【发布时间】:2011-12-26 15:14:59
【问题描述】:
我有一个由 Django 的 ORM 生成的查询,需要数小时才能运行。
report_rank 表(5000 万行)与 report_profile(100k 行)存在一对多关系。我正在尝试为每个 report_profile 检索最新的 report_rank。
我在一个超大的 Amazon EC2 服务器上运行 Postgres 9.1,该服务器具有大量可用 RAM(使用 2GB/15GB)。
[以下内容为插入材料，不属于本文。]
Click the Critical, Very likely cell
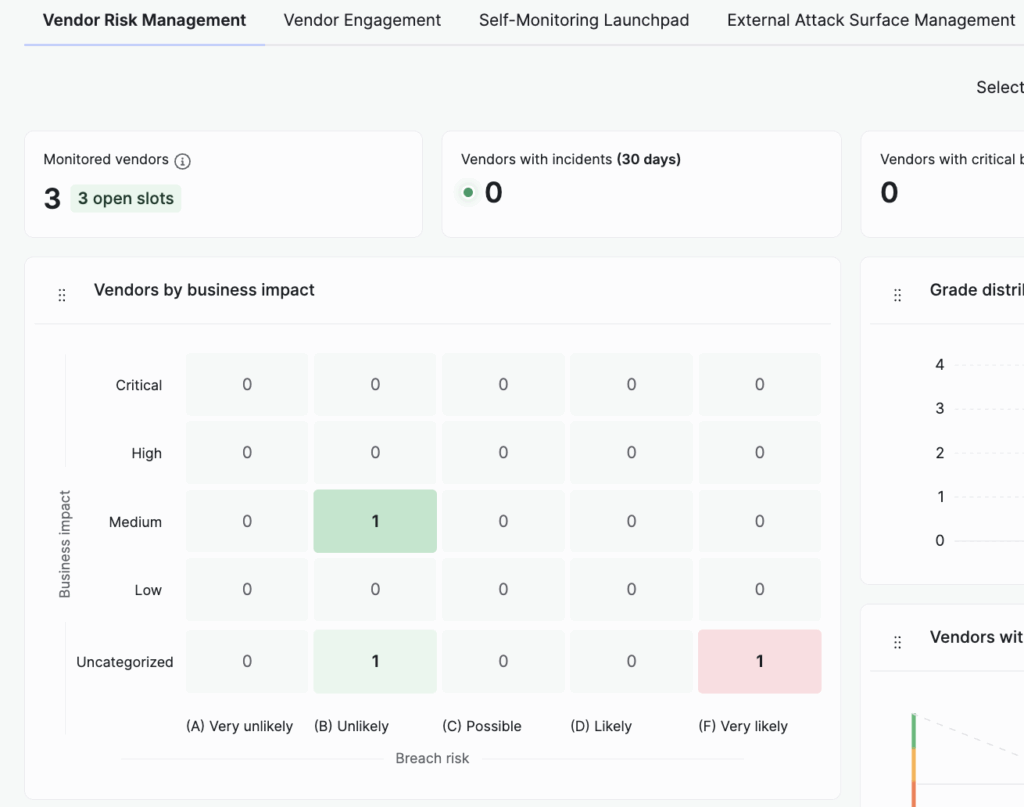This screenshot has height=807, width=1024. point(759,384)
当然,磁盘 IO 很糟糕。
我在report_rank.created 以及所有外键字段上都有索引。
我可以做些什么来加快这个查询?我很乐意为查询尝试不同的方法,如果它是高性能的,或者调整所需的任何数据库配置参数。
EXPLAIN
SELECT "report_rank"."id", "report_rank"."keyword_id", "report_rank"."site_id"
, "report_rank"."rank", "report_rank"."url", "report_rank"."competition"
, "report_rank"."source", "report_rank"."country", "report_rank"."created"
, MAX(T7."created") AS "max"
FROM "report_rank"
LEFT OUTER JOIN "report_site"
ON ("report_rank"."site_id" = "report_site"."id")
INNER JOIN "report_profile"
ON ("report_site"."id" = "report_profile"."site_id")
INNER JOIN "crm_client"
ON ("report_profile"."client_id" = "crm_client"."id")
INNER JOIN "auth_user"
ON ("crm_client"."user_id" = "auth_user"."id")
LEFT OUTER JOIN "report_rank" T7
ON ("report_site"."id" = T7."site_id")
WHERE ("auth_user"."is_active" = True AND "crm_client"."is_deleted" = False )
GROUP BY "report_rank"."id", "report_rank"."keyword_id", "report_rank"."site_id"
, "report_rank"."rank", "report_rank"."url", "report_rank"."competition"
, "report_rank"."source", "report_rank"."country", "report_rank"."created"
HAVING MAX(T7."created") = "report_rank"."created";
EXPLAIN的输出:
GroupAggregate (cost=1136244292.46..1276589375.47 rows=48133327 width=72)
Filter: (max(t7.created) = report_rank.created)
-> Sort (cost=1136244292.46..1147889577.16 rows=4658113881 width=72)
Sort Key: report_rank.id, report_rank.keyword_id, report_rank.site_id, report_rank.rank, report_rank.url, report_rank.competition, report_rank.source, report_rank.country, report_rank.created
-> Hash Join (cost=1323766.36..6107863.59 rows=4658113881 width=72)
Hash Cond: (report_rank.site_id = report_site.id)
-> Seq Scan on report_rank (cost=0.00..1076119.27 rows=48133327 width=64)
-> Hash (cost=1312601.51..1312601.51 rows=893188 width=16)
-> Hash Right Join (cost=47050.38..1312601.51 rows=893188 width=16)
Hash Cond: (t7.site_id = report_site.id)
-> Seq Scan on report_rank t7 (cost=0.00..1076119.27 rows=48133327 width=12)
-> Hash (cost=46692.28..46692.28 rows=28648 width=8)
-> Nested Loop (cost=2201.98..46692.28 rows=28648 width=8)
-> Hash Join (cost=2201.98..5733.23 rows=28648 width=4)
Hash Cond: (crm_client.user_id = auth_user.id)
-> Hash Join (cost=2040.73..5006.71 rows=44606 width=8)
Hash Cond: (report_profile.client_id = crm_client.id)
-> Seq Scan on report_profile (cost=0.00..1706.09 rows=93009 width=8)
-> Hash (cost=1761.98..1761.98 rows=22300 width=8)
-> Seq Scan on crm_client (cost=0.00..1761.98 rows=22300 width=8)
Filter: (NOT is_deleted)
-> Hash (cost=126.85..126.85 rows=2752 width=4)
-> Seq Scan on auth_user (cost=0.00..126.85 rows=2752 width=4)
Filter: is_active
-> Index Scan using report_site_pkey on report_site (cost=0.00..1.42 rows=1 width=4)
Index Cond: (id = report_profile.site_id)
【问题讨论】:
标签: sql django performance postgresql aggregate-functions